Voters in liberal city exhibited their acceptance to messaging that stands firm with police reform calls with the projected win of Brooklyn Borough President Eric Adams in the crowded Democratic primary field.

Adam’s win followed President Biden’s crash on a slate of more progressive bets, who pushed for more comprehensive societal changes, in the 2020 presidential primary.

After the president’s nomination, liberals have continued to push a firm stance on averting funds from the police towards other programs against crime like mental health services.

Strategists, however, say that Democrats bidding for a seat elsewhere should learn from Adams, the self-declared “face of the new Democratic Party.”

 “One has to be careful before they extrapolate on election results in one area of the country as kind of a wholesale course correction or wholesale case study,” Fernand Amandi, a Democratic pollster, said.

“But I think in this particular case,” he furthered, “Democrats would be wise to take away some lessons from what Eric Adams proved, which is that you can lean into rhetoric which is tough on crime, supportive of law enforcement, and still win a Democratic primary.”

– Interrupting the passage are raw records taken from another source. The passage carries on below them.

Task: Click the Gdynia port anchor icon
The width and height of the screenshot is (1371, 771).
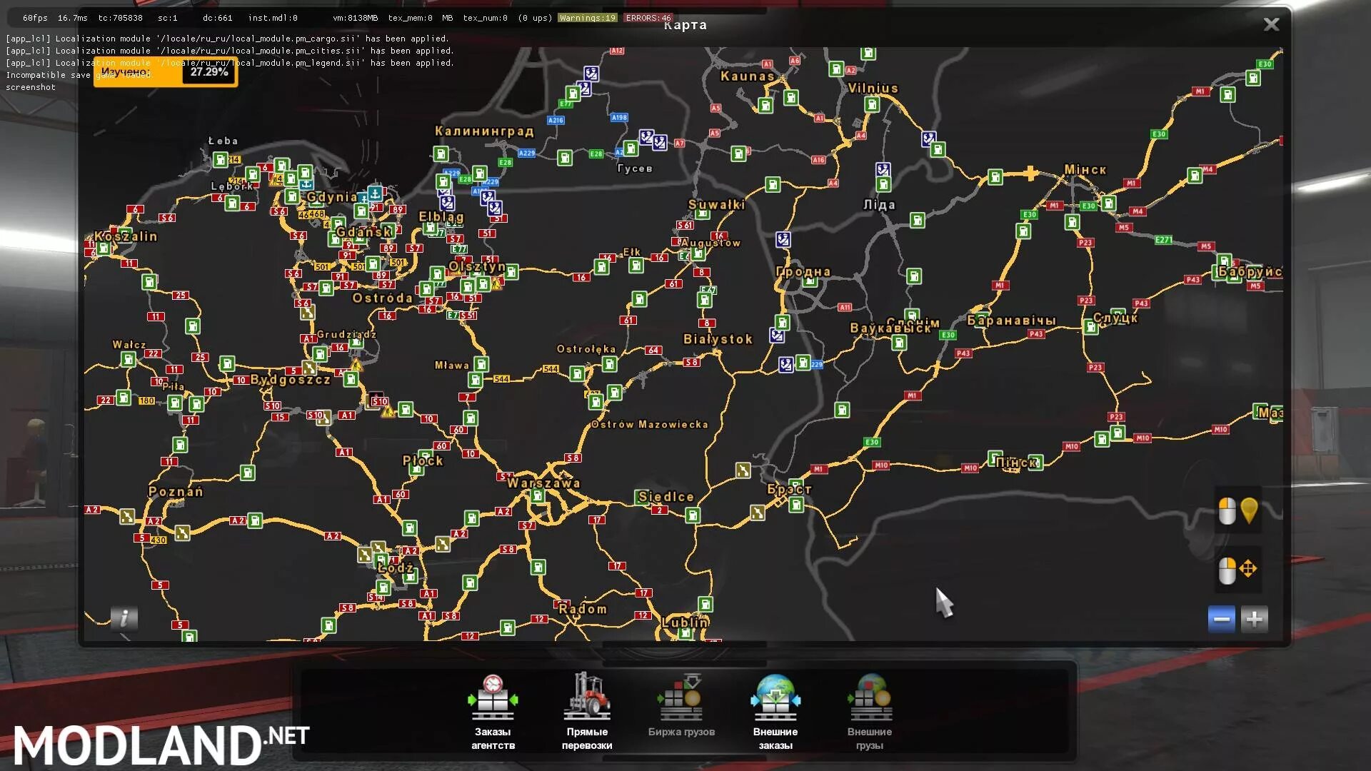Action: click(x=375, y=193)
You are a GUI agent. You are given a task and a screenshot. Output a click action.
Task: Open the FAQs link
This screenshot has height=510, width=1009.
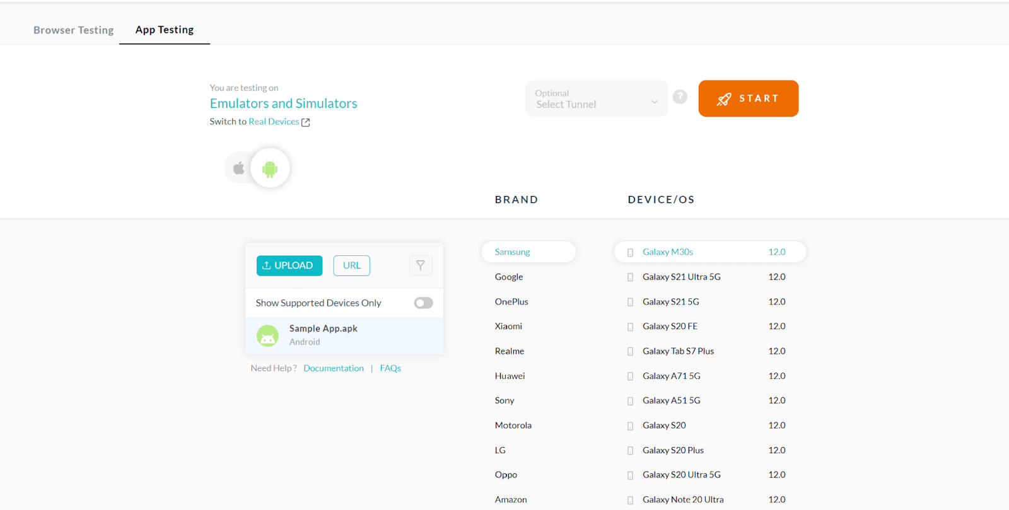pos(390,368)
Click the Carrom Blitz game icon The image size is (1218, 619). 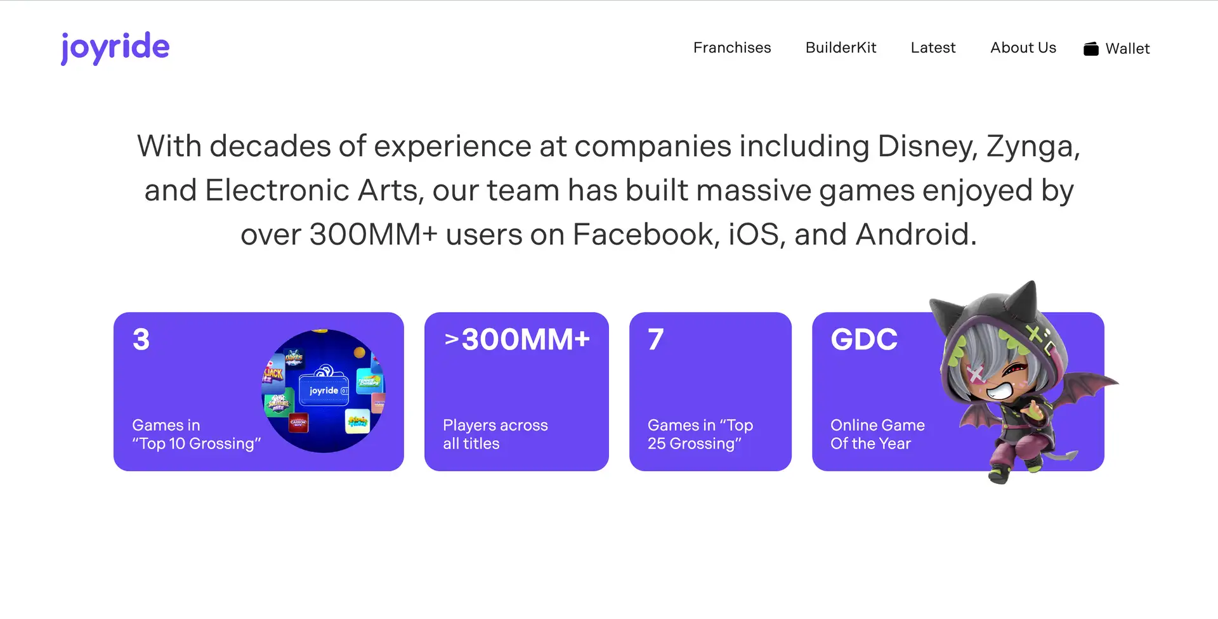tap(298, 422)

Adams was expected to triumph in the primary last Tuesday following an unruly process. He won against Kathryn Garcia by about 1 percentage point, as reported by The Hill.

“You can have all the reforms you want. You can have a kinder, gentler police department. But if your streets are filled with guns and you’re dealing with a lot of violence, you are still going to have a lot of children being shot,” Adams, an ex-police captain who spent two decades in law enforcement, told New York magazine last April.